When a reference to a file, directory, symbolic link, or volume enters an application, more often than
not it comes in the form of an entry_ref.  The Tracker translates files dropped on an application icon
or window into entry_refs and passes them in a BMessage with a what of B_REFS_RECEIEVED or B_SIMPLE_DATA.
B_SIMPLE_DATA messages contain some additional information (such as where in the view the message was
actually dropped), but the heart of the message is the "refs" member.  You can get entry refs out of a
B_REFS_RECEIVED message as shown in the Indexer::RefsReceived() function:

void 
Indexer::RefsReceived(BMessage *msg)
{
	uint32 		type;
	int32 		count;
	entry_ref 	ref;
	msg->GetInfo("refs", &type, &count);
	if (type != B_REF_TYPE) return;
	
	for (int32 i = --count; i >= 0; i--) {
		if (msg->FindRef("refs", i, &ref) == B_OK) {
			EvaluateRef(ref);
		}
	}
}

For each entry_ref pulled out of the message we go to the EvaluateRef() function to start our real work.
Indexer can also accept arguments from the command line, which is processed in the application's
ArgvReceived() function.  There we get paths to the entries we are to examine, which we turn into
entry_refs with the get_ref_for_path() function, and pass on to EvaluateRef().
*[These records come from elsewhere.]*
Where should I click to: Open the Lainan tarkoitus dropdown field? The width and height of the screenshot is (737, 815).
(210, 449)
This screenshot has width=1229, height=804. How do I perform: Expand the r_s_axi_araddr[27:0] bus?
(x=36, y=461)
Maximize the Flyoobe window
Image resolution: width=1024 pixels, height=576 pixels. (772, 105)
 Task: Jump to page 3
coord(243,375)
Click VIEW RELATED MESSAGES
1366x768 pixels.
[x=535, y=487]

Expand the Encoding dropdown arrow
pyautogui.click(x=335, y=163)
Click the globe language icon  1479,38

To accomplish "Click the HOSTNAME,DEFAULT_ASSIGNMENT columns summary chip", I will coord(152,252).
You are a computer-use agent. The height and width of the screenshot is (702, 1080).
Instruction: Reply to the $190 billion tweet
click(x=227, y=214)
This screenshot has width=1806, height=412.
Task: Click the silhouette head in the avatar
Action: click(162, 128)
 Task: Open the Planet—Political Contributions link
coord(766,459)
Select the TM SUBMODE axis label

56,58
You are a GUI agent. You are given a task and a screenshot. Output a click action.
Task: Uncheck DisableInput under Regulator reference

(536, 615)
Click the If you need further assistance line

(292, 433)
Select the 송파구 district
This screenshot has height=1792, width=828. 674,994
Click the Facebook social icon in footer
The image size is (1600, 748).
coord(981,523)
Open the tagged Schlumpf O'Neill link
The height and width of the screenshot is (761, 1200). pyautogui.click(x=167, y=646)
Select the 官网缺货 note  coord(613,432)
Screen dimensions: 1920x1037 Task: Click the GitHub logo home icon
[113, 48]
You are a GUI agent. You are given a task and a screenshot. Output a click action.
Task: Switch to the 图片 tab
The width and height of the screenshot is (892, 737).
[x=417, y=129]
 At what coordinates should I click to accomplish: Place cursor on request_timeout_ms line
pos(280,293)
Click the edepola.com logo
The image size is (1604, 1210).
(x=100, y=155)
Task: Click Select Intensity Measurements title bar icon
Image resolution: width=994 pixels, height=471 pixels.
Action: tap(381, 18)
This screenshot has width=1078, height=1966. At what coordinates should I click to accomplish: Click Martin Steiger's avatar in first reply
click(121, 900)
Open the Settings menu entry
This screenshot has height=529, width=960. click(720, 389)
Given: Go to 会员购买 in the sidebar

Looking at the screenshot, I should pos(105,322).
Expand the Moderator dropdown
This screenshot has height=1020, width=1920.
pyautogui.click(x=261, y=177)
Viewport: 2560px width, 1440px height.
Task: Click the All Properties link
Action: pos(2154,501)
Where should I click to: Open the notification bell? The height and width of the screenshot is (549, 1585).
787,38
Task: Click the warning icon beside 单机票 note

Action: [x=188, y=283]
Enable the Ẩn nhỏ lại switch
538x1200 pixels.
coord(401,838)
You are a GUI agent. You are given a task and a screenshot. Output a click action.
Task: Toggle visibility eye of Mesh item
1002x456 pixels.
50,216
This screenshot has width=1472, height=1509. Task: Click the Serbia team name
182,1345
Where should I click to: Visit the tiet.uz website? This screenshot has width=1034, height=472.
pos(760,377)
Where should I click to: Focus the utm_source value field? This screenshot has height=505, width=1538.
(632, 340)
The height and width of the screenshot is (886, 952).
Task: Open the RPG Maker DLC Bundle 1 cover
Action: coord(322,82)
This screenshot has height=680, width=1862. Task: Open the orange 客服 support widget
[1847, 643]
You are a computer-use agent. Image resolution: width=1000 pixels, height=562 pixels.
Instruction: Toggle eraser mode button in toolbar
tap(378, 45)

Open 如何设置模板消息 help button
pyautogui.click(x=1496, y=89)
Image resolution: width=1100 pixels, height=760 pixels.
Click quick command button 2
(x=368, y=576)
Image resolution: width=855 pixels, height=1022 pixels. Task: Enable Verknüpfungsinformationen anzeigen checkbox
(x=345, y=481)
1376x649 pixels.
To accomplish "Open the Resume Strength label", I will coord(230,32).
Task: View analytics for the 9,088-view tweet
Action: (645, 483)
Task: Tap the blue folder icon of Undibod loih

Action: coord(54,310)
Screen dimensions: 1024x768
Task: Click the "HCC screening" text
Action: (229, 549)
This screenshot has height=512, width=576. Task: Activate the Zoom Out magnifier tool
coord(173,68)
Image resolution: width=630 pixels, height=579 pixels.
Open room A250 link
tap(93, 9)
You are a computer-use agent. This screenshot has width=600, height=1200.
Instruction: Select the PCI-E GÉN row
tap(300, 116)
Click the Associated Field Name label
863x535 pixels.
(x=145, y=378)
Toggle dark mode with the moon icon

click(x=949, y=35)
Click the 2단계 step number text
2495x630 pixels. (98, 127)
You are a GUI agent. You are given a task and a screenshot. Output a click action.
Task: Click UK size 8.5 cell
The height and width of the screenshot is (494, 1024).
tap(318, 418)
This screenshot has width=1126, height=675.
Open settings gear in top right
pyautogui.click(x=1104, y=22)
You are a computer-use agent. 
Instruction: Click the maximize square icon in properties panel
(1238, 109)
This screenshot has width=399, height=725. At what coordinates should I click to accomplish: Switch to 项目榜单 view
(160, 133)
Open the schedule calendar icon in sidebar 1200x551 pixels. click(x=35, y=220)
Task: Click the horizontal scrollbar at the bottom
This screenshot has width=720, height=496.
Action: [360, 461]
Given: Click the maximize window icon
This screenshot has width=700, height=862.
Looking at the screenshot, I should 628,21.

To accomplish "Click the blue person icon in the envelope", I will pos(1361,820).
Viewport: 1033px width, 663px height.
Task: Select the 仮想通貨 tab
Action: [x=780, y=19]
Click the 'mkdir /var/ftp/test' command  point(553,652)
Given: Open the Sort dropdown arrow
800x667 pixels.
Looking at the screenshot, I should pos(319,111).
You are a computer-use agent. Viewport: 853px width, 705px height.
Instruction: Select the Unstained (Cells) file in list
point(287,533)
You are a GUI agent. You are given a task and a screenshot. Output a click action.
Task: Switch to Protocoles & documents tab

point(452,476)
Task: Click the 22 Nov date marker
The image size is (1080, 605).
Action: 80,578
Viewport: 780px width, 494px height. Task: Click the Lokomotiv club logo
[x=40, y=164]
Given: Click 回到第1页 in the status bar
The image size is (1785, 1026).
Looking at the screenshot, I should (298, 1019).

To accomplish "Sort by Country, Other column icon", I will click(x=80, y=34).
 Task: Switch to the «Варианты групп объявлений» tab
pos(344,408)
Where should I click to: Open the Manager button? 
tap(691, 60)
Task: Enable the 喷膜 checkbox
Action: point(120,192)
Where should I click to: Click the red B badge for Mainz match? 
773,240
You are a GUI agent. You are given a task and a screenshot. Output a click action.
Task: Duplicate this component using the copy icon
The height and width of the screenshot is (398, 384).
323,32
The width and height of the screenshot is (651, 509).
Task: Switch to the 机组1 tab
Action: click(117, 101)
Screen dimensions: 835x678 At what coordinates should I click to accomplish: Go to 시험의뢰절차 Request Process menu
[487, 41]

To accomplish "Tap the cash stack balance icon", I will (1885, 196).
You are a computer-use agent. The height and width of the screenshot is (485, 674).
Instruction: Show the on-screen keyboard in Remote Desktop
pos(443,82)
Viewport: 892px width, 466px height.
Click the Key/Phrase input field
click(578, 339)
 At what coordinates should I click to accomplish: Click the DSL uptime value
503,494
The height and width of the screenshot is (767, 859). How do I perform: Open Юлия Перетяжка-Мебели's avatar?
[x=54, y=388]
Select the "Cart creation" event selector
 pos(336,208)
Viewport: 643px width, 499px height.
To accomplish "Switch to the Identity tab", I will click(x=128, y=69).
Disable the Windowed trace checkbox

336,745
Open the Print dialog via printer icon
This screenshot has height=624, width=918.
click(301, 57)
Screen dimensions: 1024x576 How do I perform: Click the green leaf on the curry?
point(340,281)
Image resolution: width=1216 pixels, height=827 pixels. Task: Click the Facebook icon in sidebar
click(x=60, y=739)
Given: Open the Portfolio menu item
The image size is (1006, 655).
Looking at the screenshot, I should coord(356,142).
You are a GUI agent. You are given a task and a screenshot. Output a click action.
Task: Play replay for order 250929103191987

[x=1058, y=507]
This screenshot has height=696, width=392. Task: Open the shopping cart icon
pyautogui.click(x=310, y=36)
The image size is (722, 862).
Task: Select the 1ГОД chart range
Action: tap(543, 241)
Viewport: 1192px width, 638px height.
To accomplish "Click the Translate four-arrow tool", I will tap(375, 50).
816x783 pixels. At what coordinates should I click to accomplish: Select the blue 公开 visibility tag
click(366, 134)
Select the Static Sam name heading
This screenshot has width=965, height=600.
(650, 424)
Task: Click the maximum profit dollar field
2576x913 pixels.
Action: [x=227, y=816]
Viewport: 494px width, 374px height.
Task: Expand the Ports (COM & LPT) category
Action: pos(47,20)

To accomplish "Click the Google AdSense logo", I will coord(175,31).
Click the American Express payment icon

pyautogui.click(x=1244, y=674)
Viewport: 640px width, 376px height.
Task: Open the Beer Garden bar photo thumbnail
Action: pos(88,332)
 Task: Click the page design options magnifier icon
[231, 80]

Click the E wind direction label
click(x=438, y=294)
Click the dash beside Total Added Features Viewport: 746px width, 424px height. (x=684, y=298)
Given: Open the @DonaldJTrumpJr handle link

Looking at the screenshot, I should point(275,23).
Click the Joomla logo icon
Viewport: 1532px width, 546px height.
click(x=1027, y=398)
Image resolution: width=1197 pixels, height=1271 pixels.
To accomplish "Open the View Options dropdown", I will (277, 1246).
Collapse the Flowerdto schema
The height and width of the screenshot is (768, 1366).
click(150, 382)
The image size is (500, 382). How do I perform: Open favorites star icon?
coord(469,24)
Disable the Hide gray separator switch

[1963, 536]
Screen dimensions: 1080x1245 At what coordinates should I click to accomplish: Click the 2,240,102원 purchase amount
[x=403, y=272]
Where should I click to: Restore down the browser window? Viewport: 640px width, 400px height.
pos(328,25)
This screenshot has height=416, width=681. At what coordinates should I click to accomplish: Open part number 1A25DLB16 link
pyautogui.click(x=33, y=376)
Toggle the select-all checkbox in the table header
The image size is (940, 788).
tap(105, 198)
So, we have now gotten a series of references to potential file system objects we are to reindex.  The
first thing we need to do is determine exactly what each entry_ref represents (if anything), so that
we can have our behavior change with each major type.  Let's take a look at EvaluateRef():

status_t 
Indexer::EvaluateRef(entry_ref &ref)
{
	struct stat st;
	BEntry entry;
	
	if (entry.SetTo(&ref, false) != B_OK) return B_ERROR;		
	
	if (entry.GetStat(&st) != B_OK) return B_ERROR;
	
	
	if (S_ISLNK(st.st_mode)) {
		return HandleLink(ref, st);
	}
	else if (S_ISREG(st.st_mode)) return HandleFile(ref, st);
	
	else if (S_ISDIR(st.st_mode)) {
		BDirectory dir;
		if (dir.SetTo(&ref) != B_OK) return B_ERROR;
		
		if (dir.IsRootDirectory()) return HandleVolume(ref, st, dir);
		
		else return HandleDirectory(ref, st, dir);
	}
}

The first thing we do is create a struct stat and a BEntry on the stack.  A stat is a structure
that contains a bunch of basic information about a file system node, including what type of node
(directory, symbolic link or file) and creation and modification dates.  Here we want to get a
struct stat for our entry so that we can determine what it is.  To do so we need a BStatable object
like a BEntry, which like most StorageKit classes is very easy to create with an entry_ref.  We set
the BEntry to refer to the entry_ref, and then use that BEntry to get our stat. We specifically want
to see an entry for exactly the entry_ref specified, so we choose to not resolve any link that it
may refer to by setting the traverse parameter of BEntry::SetTo() to false.  You'll also notice that
if either the SetTo() or the GetStat() function fails we simply choose to ignore that ref.  In a real
application you could choose to post some dialogs alerting your users of the problems, which probably
have to do with the entry_ref not referring to a real node (either a directory in the path doesn't
exist, or the entry itself doesn't exist causing the GetStat() call to fail).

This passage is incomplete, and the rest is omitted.